Slow-walking BYOB plan
The Walsh administration takes pride in its can-do, upto-the-minute, data-driven way of delivering city services. And for the most part it has worked quite splendidly. But then there’s what ought to be the simple implementation of a BYOB policy for some neighborhood restaurants . . .
A person could get mighty thirsty waiting more than a year for the city bureaucracy to get its act together here.
The City Council voted (at the end of 2015) and the mayor approved an ordinance that would allow restaurants outside the city’s core to permit customers to bring in their own beer or wine to have with their meals. It’s similar to policies implemented in dozens of other major American cities.

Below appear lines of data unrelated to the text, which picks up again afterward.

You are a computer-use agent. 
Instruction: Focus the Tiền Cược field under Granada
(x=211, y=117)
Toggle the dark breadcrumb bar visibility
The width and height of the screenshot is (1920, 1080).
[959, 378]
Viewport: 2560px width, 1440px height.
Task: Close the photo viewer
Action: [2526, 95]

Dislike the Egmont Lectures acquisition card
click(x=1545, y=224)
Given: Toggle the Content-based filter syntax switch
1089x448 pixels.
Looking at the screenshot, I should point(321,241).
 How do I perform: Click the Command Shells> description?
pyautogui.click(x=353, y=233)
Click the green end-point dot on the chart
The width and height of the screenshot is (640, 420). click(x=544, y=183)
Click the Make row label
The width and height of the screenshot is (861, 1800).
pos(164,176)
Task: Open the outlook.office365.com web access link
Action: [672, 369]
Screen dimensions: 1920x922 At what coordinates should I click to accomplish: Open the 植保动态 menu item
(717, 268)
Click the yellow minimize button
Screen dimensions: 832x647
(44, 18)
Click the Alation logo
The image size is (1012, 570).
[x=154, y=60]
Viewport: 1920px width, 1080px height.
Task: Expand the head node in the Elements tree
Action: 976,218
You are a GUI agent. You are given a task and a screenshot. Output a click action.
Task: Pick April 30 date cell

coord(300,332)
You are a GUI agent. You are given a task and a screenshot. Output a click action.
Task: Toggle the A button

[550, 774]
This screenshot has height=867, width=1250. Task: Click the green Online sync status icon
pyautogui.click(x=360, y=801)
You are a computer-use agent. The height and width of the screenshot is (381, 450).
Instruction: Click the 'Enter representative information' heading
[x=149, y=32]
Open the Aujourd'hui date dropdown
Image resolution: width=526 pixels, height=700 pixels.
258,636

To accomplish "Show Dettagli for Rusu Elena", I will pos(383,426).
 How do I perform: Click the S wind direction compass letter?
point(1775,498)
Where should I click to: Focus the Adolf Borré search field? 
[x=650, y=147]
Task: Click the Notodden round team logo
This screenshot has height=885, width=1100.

The Licensing Board voted last April to amend its own rules and to set conditions for implementing the new policy. But for nine months it has done nothing and some restaurant owners, who were looking forward to having the new policy boost their own businesses, are getting grumpy — and rightfully so.
A mayoral spokeswoman told the Herald the Licensing Board will hold a public hearing on the issue Jan. 18 to get community feedback. So that couldn’t have happened back in, say, May? She was “optimistic” the board would vote on the new regulations by the end of this month.
There was no reason to reinvent the wheel here, folks. The council did a good job of drafting its own restrictions — on limiting the amounts of alcohol that could be brought onto the premises and the neighborhoods not included in the new policy.
This is bureaucracy run amok, and Mayor Marty Walsh ought to demand an answer — and action.